The authors begin by defining a directed acyclic graph (DAG) with three vertices X, Y, Z, each taking values in the set {0, 1, 2}. They then introduce six distinct model families, distinguished by (i) which variable is intervened upon via a do‑operator, (ii) which variables are observed, and (iii) which conditional independence (CI) relations are assumed to hold. The CI relations serve as ancillary information that can block certain causal pathways, thereby simplifying the identification problem. Typical structures considered include the classic “fork” (X → Y ← Z), the “collider” (X ← Z → Y), and the “chain” (X → Z → Y), each combined with three possible CI specifications, yielding the six cases.

For each case, the paper derives sufficient conditions under which the counterfactual distribution P(Y | do(X = x)) is identifiable from purely observational data. The derivation proceeds by expressing the full joint distribution in terms of conditional probability tables (CPTs) that are now 3 × 3 matrices rather than 2 × 2. The key mathematical objects are transition matrices that map the distribution of the intervened variable to the outcome variable, conditioned on the mediating variable(s). The authors show that if (1) the transition matrix is full‑rank (i.e., invertible), (2) all entries of the CPTs are strictly positive (the positivity assumption), and (3) the stipulated CI truly blocks the relevant paths, then the causal effect can be written as a linear combination of observable quantities:

 P(Y | do(X = x)) = ∑ₖ P(Y | X = x, Z = k) · P(Z = k).

In the ternary case, the summation runs over three states, and the invertibility of the 3 × 3 matrix guarantees a unique solution. The paper provides rigorous proofs for each of the six model families, explicitly constructing the inverse matrices and demonstrating how the CI assumptions eliminate the need for unobserved confounders.
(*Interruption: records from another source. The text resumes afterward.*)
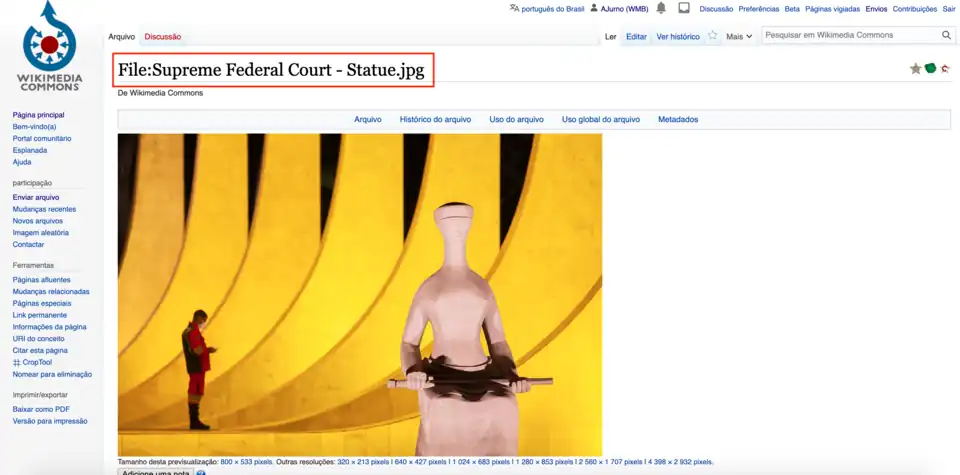Open the Editar tab

click(636, 37)
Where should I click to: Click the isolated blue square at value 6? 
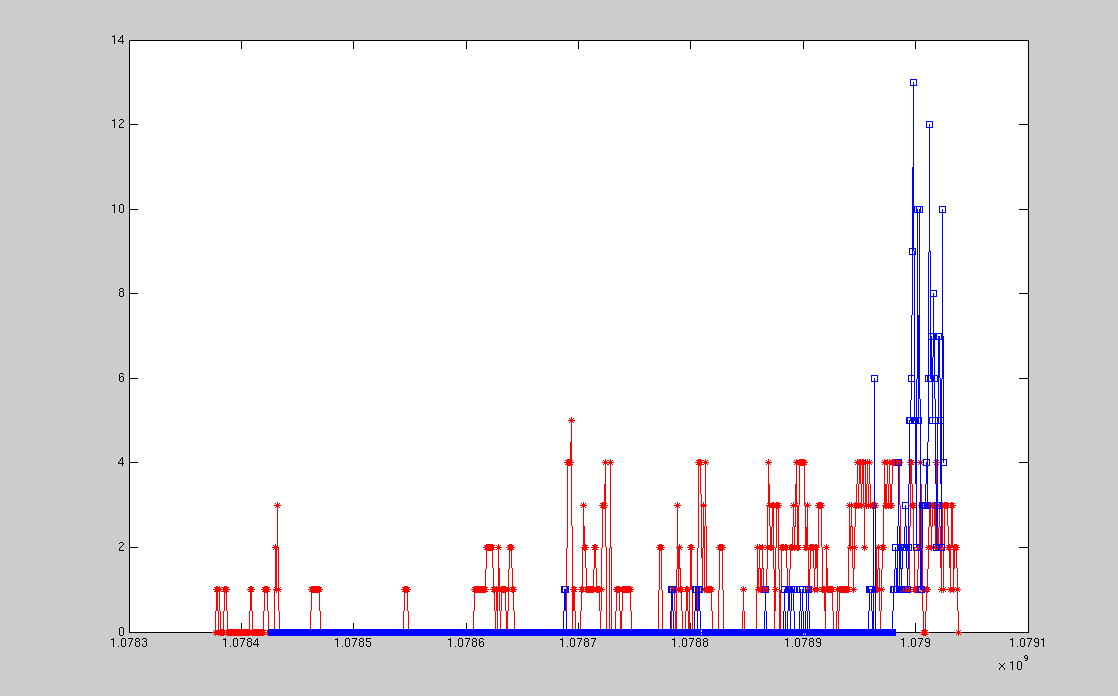[x=874, y=378]
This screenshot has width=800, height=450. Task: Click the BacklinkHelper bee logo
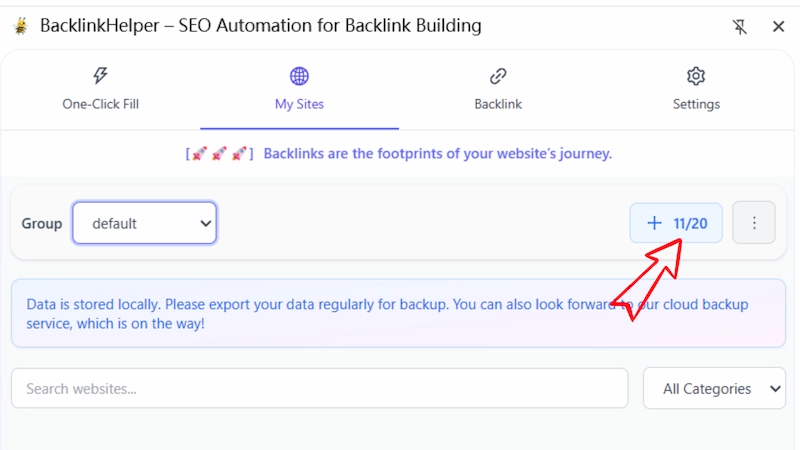tap(21, 26)
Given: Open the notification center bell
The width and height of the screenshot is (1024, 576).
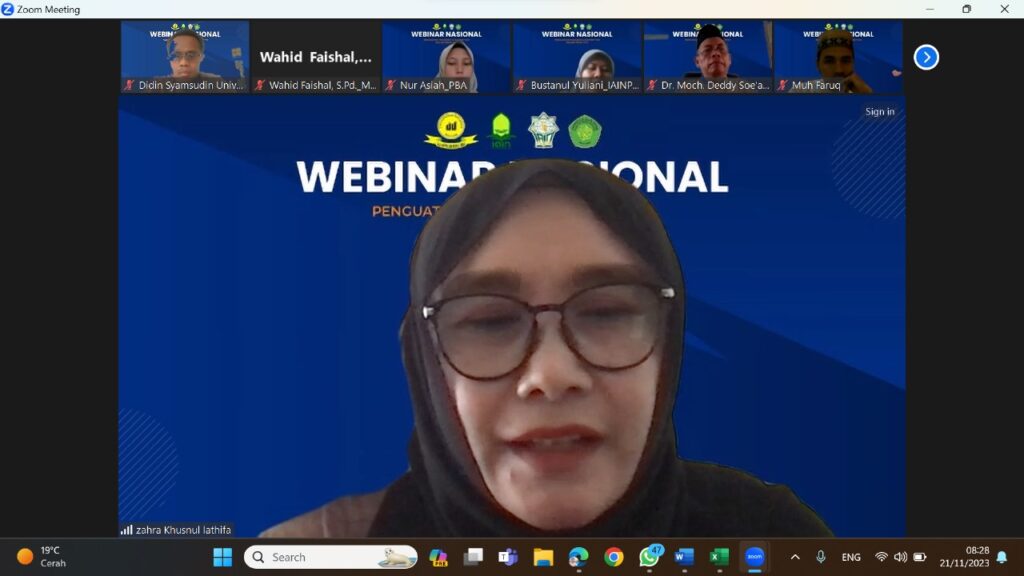Looking at the screenshot, I should (1002, 557).
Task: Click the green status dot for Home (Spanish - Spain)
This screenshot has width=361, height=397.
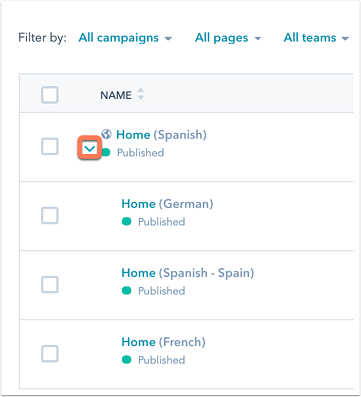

To validate the theoretical results, the authors conduct extensive Monte‑Carlo simulations. For each model family they generate random CPTs that satisfy (or deliberately violate) the full‑rank and positivity conditions, then estimate the counterfactual effect using only observational data. When all sufficient conditions hold, the average absolute error of the estimated effect is below 0.02, confirming accurate identification. Violations of any condition lead to substantial bias, illustrating the necessity of the assumptions. Notably, the “fork” structure with a strong CI (Z ⊥⊥ X | Y) yields the highest identification success rate (≈96 %), while the “chain” structure is more sensitive to rank deficiencies (≈84 % success).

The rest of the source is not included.